Выбрать главу

Белый искал синтез — и не нашёл его. Любопытно, что это вообще один из самых больных вопросов русского модерна: поиск восточно-западного синтеза. И любопытно, что Блок, например, начал с абсолютно антивосточного, абсолютно христианского, скажем так, европейского цикла «На поле Куликовом», а пришёл в конце концов к скифству — к «Скифам». То есть, условно говоря, до революции все были европейцами (помните «блистательный покров петербургской культуры, накинутый на русскую жизнь» у Мандельштама?), а потом, после революции, когда этот покров европейский был разрушен, все провалились, каждый в своё: Блок — в скифство; Белый — в Москву, появляется «Московская трилогия»; Мандельштам — в иудаизм («Усыхающий довесок // Прежде вынутых хлебов»). Вспомним, что его кровь «отягощена наследием царей и патриархов». В 1927 году это ещё «хаос иудейский», а в 1931 году уже он, пожалуйста, ищет опору в иудаизме.
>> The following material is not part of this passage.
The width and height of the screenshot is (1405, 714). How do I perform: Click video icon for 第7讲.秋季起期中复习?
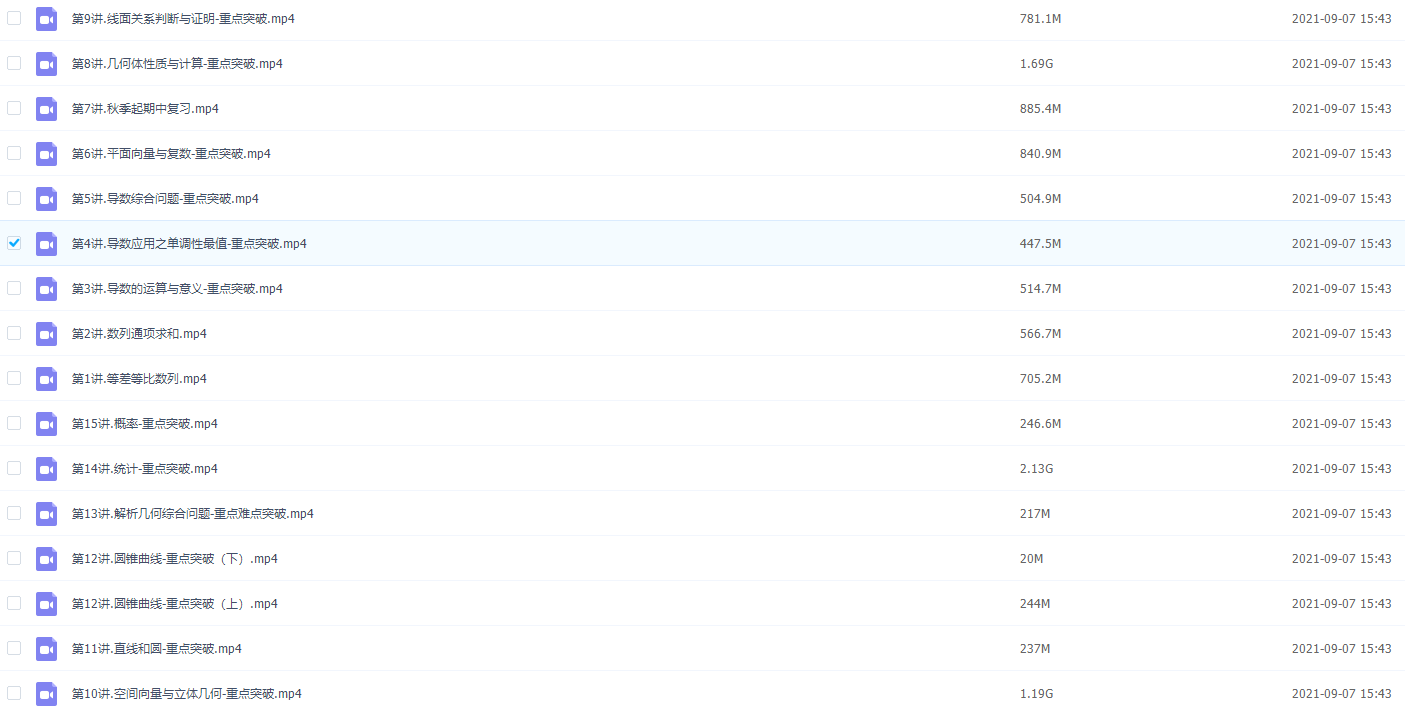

Это очень интересная тема. И молодец был бы тот, кто подробно бы об этом написал — о том, как украшена вот этой русской, «белой», как её называет Кончаловский, украшенная этим блистающим покровом азиатская русская жизнь, тончайший слой белой культуры, культуры петровской. Ну и потом это рухнуло всё, случилась страшная месть азиатского хаоса. Во всяком случае, так понимали революцию сменовеховцы.

«Какую идею вложил Олби в пьесу «Кто боится Вирджинии Вулф?»

Ну, если бы я знал. Понимаете, я никогда не понимал эту пьесу. Не далее как позавчера я с прекрасным моим другом Алексом Альшвангом — хорошим местным артистом и вообще таким культуртрегером — пытался мучительно понять, про что же написана «Вирджиния Вулф» и что она там олицетворяет. Он считает, что это как раз пьеса о таком социальном аутизме, и пьеса во многих отношениях социальная, а не семейная. Мне надо пересмотреть картину и, скорее всего, перечитать драму. Олби, Царствие ему небесное, был человек весьма любопытный.

Множество вопросов о том, как попасть на московские лекции. Попасть — как всегда. По моим ощущениям, у нас всё будет с этим просто. Волшебное слово «Один» во всяком случае работает на Ермолаевском переулке на всех лекциях абсолютно, за исключением детских. Потому что ближайший детский цикл, который имеет быть, насколько я помню, в десятых числах октября, — всё бы хорошо, но там уже продано абсолютно всё. И, понимаете, я взрослых стараюсь туда не пускать. Поймите меня. Потому что детей я не боюсь, а взрослых боюсь. И я детям могу сказать то, что неприемлемо как-то для взрослой аудитории. Почему? В каком смысле? Не потому, что это что-то опасное, и не потому, что дети, скажем, точно не донесут, а потому, что с детьми я могу быть, что ли, более радикален, более откровенен — не в политическом смысле и не в социальном, а просто… Ну как? Они более открыты к диалогу.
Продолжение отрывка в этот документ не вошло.